The fears are well-founded: According to the population formula used by Congress to distribute House seats every 10 years, California is currently on the bubble in 2020, on the verge of losing a seat for the first time in its history.
California’s Democratic governor, Jerry Brown, on Wednesday proposed spending more than $40 million on the state’s own census-related outreach efforts to avoid that fate.
“It’s already a toxic environment coming forward from D.C.,” said Daniel Zingale, of the nonpartisan advocacy group The California Endowment. “When you add up all of these things — the abandonment of competent leadership, the proposed citizenship question, the hostile environment toward a state like ours and our diverse population, it is perceived here as a less than act of good faith coming from Washington, D.C.”
Zingale added, “I think Californians have never felt less represented in the national capital than we’re feeling right now.”
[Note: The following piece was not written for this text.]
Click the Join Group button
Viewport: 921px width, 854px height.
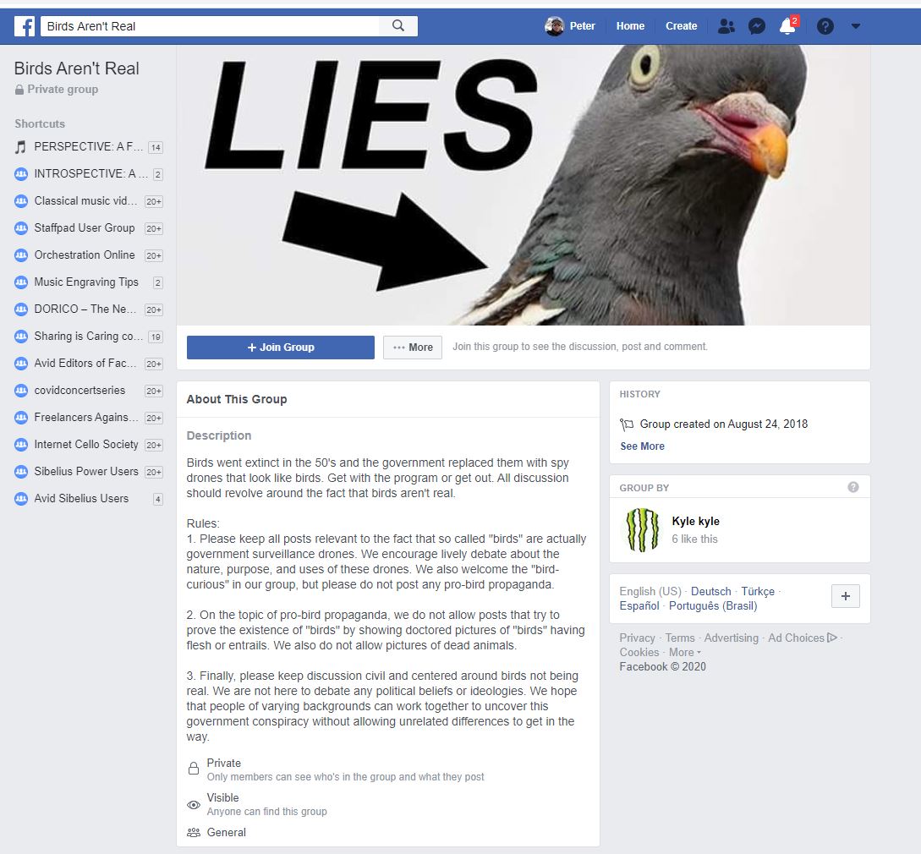[280, 348]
Well, we’ll see how this all plays out, but California is pouting about not being represented. First, you lost the election. The Democratic Party lost the 2016 election, so your agenda items take a backseat. That’s the reality. Second, spare me about feeling left out; one-third of congressional Democrats on the Hill come from New York, Massachusetts, and California. Nancy Pelosi, a California Democrat, is the leader of House Democrats. You speak of hostility? Says a state where lawmakers in Sacramento are mulling a bill forcing businesses to fork over half of their savings they’re projected to receive thanks to the Trump tax bill. Oh, and you’ve decided to become a haven for illegal aliens; the people that Democrats decided to use as a reason, albeit a shoddy one, to shut down the government for three days. President Trump campaigned on tougher line on immigration. Deal with it.